XML

The Components of a Schema Data Type

In a schema, a data type has three parts: a value space, a lexical space, and a facet. The value space is the range of acceptable values for a data type. The lexical space is the set of valid literals that represent the ways in which a data type can be displayed-for example, 100 and 1.0E2 are two different literals, but both denote the same floating point value. A facet is some characteristic of the data type. A data type can have many facets, each defining one or more characteristics. Facets specify how one data type is different from other data types. Facets define the value space for the data type.

There are two kinds of facets: fundamental and constraining. Fundamental facets define the data type, and constraining facets place constraints on the data type. Examples of fundamental facets are rules specifying an order for the elements, a maximum or minimum allowable value, the finite or infinite nature of the data type, whether the instances of the data type are exact or approximate, and whether the data type is numeric. Constraining facets can include the limit on the length of a data type (number of characters for a string or number of bits for a binary data type), minimum and maximum lengths, enumerations, and patterns.

We can categorize the data types along several dimensions. First, data types can be atomic or aggregate. An atomic data type cannot be divided. An integer value or a date that is represented as a single character string is an atomic data type. If a date is presented as day, month, and year values, the date is an aggregate data type.
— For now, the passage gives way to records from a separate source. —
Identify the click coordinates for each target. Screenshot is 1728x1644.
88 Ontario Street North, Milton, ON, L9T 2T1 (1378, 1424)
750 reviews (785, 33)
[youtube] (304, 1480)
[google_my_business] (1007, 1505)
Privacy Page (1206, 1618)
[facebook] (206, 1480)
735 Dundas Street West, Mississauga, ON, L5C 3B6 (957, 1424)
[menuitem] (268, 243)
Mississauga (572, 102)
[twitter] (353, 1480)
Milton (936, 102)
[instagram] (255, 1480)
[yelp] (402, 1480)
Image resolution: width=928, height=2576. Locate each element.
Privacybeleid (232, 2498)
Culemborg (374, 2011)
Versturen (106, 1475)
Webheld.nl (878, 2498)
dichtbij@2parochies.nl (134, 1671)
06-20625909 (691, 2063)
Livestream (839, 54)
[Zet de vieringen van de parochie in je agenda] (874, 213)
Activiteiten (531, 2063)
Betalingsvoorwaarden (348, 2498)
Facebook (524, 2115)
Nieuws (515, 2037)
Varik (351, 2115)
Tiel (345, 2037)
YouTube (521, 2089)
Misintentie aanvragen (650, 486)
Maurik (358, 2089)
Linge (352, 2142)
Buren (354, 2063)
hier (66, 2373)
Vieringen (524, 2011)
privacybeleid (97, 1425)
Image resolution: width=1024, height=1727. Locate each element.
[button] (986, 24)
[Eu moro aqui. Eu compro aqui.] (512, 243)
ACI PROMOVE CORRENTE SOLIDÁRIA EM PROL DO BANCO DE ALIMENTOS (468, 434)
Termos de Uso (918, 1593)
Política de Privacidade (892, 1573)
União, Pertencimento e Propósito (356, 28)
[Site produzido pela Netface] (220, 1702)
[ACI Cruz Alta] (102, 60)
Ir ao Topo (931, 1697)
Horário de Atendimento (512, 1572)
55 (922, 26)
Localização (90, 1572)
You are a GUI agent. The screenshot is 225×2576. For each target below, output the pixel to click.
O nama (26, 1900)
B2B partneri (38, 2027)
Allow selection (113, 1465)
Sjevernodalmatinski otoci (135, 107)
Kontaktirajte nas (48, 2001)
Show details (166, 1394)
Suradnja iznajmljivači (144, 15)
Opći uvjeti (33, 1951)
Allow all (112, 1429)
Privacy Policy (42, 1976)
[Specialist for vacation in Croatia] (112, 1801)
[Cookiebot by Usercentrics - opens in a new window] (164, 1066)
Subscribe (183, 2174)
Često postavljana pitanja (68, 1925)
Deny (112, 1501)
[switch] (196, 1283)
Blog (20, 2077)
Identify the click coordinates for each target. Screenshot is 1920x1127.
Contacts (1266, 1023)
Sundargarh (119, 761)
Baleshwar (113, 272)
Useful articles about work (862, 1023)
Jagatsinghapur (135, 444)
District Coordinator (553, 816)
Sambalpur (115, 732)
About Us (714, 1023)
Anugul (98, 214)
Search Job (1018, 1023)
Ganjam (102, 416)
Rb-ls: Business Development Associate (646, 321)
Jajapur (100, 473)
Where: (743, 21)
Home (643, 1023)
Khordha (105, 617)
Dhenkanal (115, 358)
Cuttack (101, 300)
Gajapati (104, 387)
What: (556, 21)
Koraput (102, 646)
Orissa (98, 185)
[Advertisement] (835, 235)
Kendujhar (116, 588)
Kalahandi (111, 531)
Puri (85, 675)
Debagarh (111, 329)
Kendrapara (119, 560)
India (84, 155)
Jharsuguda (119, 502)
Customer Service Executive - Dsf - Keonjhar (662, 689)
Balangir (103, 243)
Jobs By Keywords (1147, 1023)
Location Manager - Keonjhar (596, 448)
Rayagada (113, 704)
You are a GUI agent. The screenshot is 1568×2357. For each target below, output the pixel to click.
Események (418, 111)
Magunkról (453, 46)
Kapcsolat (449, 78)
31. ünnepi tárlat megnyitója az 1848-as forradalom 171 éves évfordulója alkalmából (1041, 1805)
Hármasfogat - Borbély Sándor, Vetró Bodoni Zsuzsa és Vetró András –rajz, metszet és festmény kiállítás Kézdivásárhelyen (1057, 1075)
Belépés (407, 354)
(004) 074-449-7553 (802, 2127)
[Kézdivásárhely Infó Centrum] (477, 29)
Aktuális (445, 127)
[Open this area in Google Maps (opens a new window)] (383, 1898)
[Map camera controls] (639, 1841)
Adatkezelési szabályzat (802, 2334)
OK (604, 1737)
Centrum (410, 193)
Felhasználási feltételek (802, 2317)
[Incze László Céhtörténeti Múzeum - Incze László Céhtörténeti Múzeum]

Data types can also be distinguished as primitive or generated. Primitive data types are not derived from any other data type; they are predefined. Generated data types are built from existing data types, called basetypes. Basetypes can be primitive or generated data types. Generated types, which will be discussed later in the chapter, can be either simple or complex data types.

Primitive data types include the following: string, Boolean, float, decimal, double, timeDuration, recurringDuration, binary, and uri. In addition, there is also the timeInstant data type that is derived from the recurringDuration data type. Among these primitive data types, two of them are specific to XML schemas: timeDuration, and recurringDuration. The timeInstant data type is also specific to XML. Let's have a look at them here.

The timeInstant data type represents a combination of date and time values that represent a specific instance of time. The pattern is shown here:

  CCYY-MM-DDThh:mm:ss.sss

CC represents the century, YY is the year, MM is the month, and DD is the day, preceded by an optional leading sign to indicate a negative number. If the sign is omitted, a plus sign (+) is assumed. The letter T is the date/time separator, and hh, mm, and ss.sss represent the hour, minute, and second values. Additional digits can be used to increase the precision of fractional seconds if desired. To accommodate year values greater than 9999, digits can be added to the left of this representation.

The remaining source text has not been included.